■ Exercise instructions
Pull out every line of the records below that contains the string "reseller", with case counting.

■ Recorded information
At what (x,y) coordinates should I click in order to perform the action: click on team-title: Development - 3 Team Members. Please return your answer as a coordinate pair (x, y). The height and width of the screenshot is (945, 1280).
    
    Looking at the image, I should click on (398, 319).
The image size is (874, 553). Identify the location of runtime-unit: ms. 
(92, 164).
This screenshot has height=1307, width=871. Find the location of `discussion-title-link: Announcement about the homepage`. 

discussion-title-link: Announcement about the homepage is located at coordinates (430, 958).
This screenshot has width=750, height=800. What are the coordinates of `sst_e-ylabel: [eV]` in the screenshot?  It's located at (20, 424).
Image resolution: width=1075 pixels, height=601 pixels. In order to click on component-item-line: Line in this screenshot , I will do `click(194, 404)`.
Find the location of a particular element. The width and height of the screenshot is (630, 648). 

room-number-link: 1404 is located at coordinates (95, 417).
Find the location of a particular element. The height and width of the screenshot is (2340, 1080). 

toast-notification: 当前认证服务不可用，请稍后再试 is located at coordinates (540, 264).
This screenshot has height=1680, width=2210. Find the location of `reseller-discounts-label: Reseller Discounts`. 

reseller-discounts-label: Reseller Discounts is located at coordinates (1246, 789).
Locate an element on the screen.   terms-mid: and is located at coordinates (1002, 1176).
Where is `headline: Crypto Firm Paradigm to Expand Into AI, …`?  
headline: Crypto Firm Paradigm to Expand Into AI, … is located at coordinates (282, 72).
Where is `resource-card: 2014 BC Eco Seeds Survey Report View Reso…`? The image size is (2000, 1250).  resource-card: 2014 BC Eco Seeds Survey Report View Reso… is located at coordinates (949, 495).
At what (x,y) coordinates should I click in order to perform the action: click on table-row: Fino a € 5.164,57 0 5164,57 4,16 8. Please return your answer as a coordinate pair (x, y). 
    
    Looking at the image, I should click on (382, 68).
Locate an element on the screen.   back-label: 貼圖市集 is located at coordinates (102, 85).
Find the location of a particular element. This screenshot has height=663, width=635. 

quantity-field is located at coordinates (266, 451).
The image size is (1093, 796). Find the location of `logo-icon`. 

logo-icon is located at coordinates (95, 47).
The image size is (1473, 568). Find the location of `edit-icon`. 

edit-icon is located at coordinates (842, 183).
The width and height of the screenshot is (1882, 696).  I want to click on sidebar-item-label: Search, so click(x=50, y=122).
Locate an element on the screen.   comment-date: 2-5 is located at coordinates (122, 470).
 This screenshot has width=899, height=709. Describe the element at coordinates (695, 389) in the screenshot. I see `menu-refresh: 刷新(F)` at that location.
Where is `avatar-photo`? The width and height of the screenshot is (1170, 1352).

■ Your solution
This screenshot has height=1680, width=2210. Find the location of `reseller-discounts-label: Reseller Discounts`. 
reseller-discounts-label: Reseller Discounts is located at coordinates (1246, 789).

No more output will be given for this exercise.